Cellular functional image using Hyperspectral technology for application to regenerative medicine

Hyperspectral imaging devices are common in remote sensing reconnaissance technology. It captures both spatial and spectral information in a single pixel. Hyperspectral imaging collects the same picture on many bands of the spectrum to generate a "datacube" that can identify the materials that make up an imaging target. Hyperspectral imaging technique has an advance in molecular imaging for high-throughput evaluation using target-specific optically imaging probes and/or using intrinsic optical property. The purpose of this study is to investigate the potential of the hyperspectral imaging technology for cellular functional evaluation to determine the effectiveness and validity of the regenerative medicine. Hyperspectral imaging system was developed for minute scale imaging with high resolution using relay lens, combination of lenses to magnify the image. Various cultured cells in monolayer were used as imaging target.
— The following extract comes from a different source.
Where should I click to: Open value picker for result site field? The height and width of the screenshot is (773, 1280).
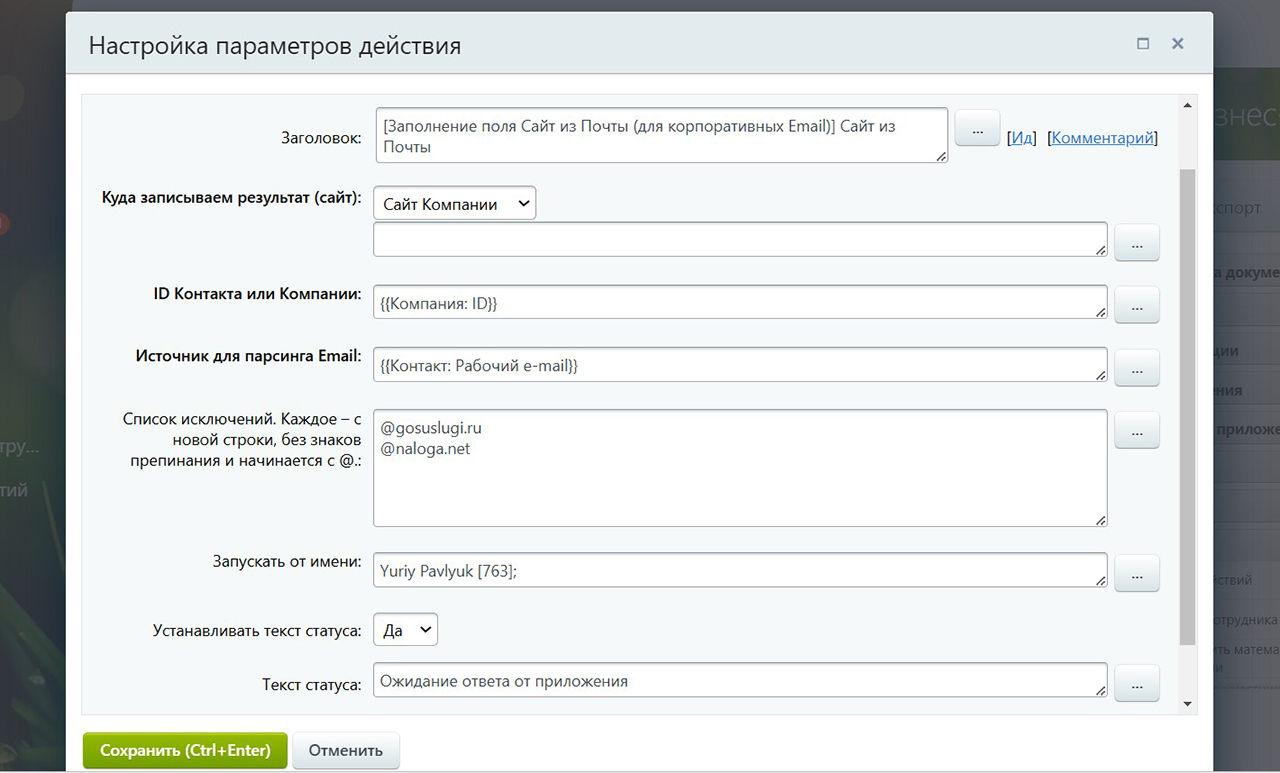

Hyperspectral imaging has been finally achieved by improvements in spatial resolution up to 9 mu m with the spectral resolution of 1.2 nm. In order to apply this developed hyperspectral imaging system for validation of regenerative medicine, Hyperspectral imaging system performed during the process of differentiation and dedifferentiation and the process of spheroid formation as 3D culture model. Changes of cellular condition enabled to produce significant changes in the observed spectrum. Therefore, hyperspectral imaging is revealed to have a significant potential to evaluate cellular function.